— Exercise instructions —
Word for word, set down the lines from the one that contains "Instruction: Click the" through the final line of the data; no pictures belong in the copy.

Start of Records for this task

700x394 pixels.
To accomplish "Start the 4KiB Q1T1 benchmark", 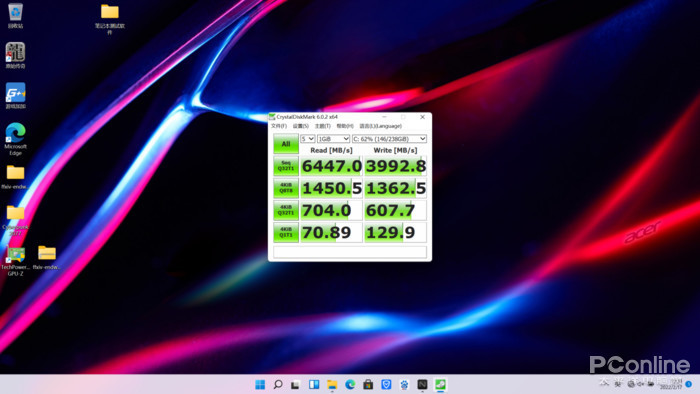I will tap(286, 232).
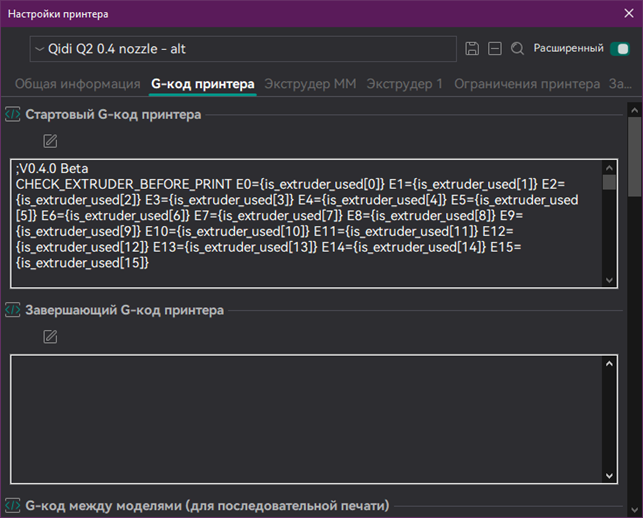Select the G-код принтера tab
Screen dimensions: 643x518
[203, 84]
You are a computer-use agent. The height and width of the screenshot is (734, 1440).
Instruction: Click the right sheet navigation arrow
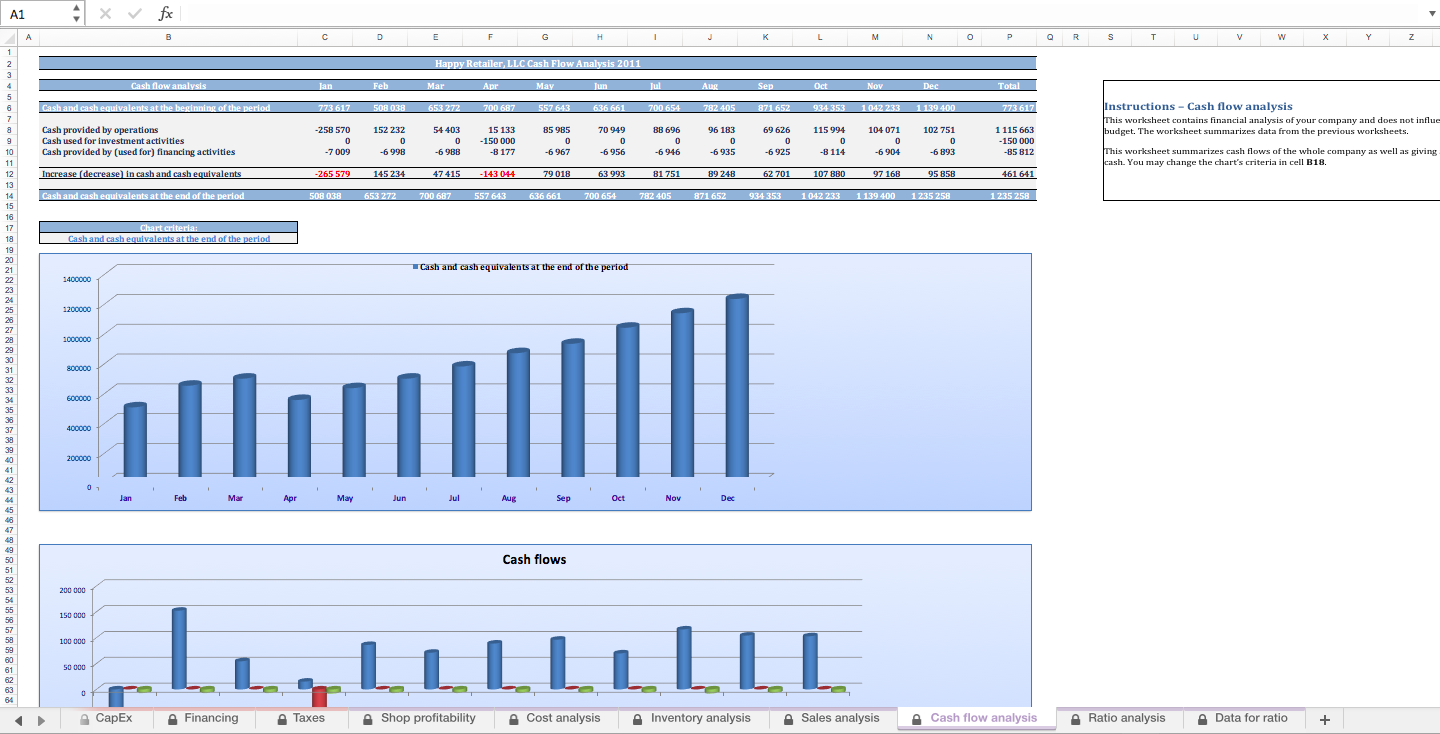[x=40, y=718]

End of Records for this task

— Output below —
Instruction: Click the right sheet navigation arrow
[x=40, y=718]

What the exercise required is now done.